» Your task
Everything from the line containing "The image size is (437, 318)." through the last line of the data below must be copied exactly, with no other lines included.

(Given records Opens)

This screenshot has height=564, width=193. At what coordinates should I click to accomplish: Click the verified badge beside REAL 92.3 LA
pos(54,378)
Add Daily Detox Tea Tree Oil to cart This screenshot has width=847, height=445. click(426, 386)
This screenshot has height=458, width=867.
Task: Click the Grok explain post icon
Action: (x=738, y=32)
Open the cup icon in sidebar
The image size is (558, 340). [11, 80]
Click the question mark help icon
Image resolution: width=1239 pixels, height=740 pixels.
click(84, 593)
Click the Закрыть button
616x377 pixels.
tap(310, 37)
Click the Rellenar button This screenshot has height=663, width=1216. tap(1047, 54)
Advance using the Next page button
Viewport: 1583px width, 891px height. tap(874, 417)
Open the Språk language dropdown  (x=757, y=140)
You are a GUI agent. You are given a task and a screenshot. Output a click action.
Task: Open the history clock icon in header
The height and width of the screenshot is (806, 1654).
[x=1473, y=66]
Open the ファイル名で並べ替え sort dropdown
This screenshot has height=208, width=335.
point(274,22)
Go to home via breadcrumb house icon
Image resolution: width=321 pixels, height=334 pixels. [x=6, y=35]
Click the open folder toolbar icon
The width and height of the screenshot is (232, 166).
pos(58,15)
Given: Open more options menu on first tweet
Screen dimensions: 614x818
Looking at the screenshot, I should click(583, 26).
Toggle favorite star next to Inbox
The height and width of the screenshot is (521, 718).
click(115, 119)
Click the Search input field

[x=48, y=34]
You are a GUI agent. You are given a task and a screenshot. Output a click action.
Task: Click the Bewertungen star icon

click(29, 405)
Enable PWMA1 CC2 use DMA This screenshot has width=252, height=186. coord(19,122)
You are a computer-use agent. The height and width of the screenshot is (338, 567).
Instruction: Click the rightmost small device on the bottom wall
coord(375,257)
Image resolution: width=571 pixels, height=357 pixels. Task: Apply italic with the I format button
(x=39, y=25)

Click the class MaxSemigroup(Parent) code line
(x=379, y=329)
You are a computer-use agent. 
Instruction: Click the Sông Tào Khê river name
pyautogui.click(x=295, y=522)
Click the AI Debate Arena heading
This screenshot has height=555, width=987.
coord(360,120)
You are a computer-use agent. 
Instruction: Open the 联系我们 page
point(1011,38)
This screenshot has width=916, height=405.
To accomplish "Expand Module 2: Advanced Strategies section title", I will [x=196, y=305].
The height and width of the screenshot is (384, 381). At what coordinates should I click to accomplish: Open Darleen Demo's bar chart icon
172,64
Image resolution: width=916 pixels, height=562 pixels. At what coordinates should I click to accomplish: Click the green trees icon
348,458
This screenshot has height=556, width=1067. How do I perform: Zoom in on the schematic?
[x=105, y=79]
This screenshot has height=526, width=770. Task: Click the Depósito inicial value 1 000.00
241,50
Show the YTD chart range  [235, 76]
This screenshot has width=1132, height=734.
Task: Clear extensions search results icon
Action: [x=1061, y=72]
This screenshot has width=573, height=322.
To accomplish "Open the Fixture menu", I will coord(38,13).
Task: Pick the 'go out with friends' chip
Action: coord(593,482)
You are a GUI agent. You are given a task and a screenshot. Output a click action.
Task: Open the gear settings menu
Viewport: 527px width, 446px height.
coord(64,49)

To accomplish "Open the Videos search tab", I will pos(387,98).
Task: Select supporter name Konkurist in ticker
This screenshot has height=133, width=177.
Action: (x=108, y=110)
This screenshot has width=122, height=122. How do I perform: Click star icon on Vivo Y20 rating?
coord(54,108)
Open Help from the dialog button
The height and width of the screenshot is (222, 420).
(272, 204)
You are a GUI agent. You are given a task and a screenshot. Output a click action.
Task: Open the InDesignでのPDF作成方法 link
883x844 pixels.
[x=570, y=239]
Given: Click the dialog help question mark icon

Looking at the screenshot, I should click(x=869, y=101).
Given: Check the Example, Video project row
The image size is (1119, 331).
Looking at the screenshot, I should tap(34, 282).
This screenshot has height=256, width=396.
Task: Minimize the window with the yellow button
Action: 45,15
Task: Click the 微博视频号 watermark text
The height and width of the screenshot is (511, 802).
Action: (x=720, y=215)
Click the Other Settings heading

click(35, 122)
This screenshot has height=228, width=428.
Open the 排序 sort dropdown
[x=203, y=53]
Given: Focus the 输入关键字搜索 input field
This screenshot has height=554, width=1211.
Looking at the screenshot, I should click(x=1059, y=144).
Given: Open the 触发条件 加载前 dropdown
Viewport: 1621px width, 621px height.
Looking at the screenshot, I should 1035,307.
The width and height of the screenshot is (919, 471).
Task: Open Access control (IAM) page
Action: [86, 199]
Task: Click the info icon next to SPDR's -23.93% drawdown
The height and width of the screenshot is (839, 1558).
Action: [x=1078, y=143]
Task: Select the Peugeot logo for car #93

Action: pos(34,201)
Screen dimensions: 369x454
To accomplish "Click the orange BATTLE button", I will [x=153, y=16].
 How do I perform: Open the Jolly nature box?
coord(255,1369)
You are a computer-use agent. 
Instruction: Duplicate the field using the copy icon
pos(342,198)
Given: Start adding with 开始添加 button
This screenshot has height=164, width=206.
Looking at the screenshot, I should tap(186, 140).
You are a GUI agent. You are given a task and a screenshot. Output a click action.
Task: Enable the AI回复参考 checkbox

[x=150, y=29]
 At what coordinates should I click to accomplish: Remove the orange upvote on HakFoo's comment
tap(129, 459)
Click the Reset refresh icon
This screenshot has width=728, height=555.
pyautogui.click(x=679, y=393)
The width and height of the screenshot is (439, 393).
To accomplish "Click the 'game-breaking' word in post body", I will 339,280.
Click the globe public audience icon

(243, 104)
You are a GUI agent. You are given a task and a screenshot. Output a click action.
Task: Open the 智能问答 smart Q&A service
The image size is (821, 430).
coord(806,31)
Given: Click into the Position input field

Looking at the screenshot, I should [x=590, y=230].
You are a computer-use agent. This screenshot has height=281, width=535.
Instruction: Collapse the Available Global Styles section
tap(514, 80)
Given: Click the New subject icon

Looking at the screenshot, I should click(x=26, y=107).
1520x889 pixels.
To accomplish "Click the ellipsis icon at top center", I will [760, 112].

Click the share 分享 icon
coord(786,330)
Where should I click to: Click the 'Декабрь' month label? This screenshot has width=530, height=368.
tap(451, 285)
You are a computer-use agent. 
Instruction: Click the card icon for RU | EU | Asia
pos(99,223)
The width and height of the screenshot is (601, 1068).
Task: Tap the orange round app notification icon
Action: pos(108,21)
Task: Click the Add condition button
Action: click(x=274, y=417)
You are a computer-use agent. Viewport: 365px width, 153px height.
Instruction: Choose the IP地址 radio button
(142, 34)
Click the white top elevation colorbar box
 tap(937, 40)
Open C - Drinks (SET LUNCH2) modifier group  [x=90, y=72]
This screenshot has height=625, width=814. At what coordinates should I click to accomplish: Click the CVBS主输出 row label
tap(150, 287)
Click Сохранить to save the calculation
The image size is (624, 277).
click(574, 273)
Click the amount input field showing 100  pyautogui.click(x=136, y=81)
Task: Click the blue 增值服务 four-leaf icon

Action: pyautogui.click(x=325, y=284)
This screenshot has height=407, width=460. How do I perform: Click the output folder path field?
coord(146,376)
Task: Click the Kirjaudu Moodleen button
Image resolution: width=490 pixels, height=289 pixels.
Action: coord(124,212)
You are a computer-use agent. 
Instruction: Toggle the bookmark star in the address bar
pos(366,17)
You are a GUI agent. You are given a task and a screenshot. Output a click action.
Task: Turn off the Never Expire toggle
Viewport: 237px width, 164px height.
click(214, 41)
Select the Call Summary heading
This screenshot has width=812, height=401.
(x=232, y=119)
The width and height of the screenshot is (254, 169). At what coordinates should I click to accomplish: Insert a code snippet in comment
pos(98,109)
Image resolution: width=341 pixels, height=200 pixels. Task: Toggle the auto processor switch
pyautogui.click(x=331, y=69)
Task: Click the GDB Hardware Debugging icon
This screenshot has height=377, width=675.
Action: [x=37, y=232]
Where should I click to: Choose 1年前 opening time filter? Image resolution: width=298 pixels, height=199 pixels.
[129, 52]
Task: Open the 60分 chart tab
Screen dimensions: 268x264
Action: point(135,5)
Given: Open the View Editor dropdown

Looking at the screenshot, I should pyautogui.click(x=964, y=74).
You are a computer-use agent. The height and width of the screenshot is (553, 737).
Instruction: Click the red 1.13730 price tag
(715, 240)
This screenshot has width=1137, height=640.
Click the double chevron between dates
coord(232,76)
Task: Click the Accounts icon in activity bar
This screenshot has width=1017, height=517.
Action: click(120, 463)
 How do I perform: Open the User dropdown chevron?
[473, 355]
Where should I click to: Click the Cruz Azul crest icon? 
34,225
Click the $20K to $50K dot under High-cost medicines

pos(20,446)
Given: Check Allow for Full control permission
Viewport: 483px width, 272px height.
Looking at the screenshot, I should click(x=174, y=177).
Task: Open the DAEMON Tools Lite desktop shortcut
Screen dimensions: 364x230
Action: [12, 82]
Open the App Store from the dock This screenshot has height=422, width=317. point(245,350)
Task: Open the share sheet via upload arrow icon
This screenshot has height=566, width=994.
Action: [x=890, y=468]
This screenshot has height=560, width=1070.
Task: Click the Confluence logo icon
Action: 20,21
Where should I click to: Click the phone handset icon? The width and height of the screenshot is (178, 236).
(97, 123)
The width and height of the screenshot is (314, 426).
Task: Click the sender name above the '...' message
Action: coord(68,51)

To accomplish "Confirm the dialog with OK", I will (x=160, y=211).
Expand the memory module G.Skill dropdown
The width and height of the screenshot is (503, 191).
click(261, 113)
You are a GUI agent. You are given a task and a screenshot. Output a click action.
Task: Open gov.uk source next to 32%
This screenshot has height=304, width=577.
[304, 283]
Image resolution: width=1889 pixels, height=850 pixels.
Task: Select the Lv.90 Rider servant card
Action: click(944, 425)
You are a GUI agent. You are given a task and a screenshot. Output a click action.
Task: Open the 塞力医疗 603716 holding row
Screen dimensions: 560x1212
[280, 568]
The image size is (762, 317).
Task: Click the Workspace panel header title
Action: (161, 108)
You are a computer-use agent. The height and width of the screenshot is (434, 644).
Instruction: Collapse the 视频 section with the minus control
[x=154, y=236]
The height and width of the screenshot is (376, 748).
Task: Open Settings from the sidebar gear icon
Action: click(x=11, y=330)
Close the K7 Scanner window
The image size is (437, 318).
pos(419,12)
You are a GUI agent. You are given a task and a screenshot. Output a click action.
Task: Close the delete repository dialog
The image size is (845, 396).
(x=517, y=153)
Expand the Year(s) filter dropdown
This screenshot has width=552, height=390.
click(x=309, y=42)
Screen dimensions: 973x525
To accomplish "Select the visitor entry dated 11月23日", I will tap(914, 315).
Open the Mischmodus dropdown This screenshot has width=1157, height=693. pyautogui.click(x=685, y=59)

(Given records Closes)

» Your response
The image size is (437, 318).
pos(419,12)
You are a GUI agent. You are given a task and a screenshot. Output a click action.
Task: Close the delete repository dialog
The image size is (845, 396).
(x=517, y=153)
Expand the Year(s) filter dropdown
This screenshot has width=552, height=390.
click(x=309, y=42)
Screen dimensions: 973x525
To accomplish "Select the visitor entry dated 11月23日", I will tap(914, 315).
Open the Mischmodus dropdown This screenshot has width=1157, height=693. pyautogui.click(x=685, y=59)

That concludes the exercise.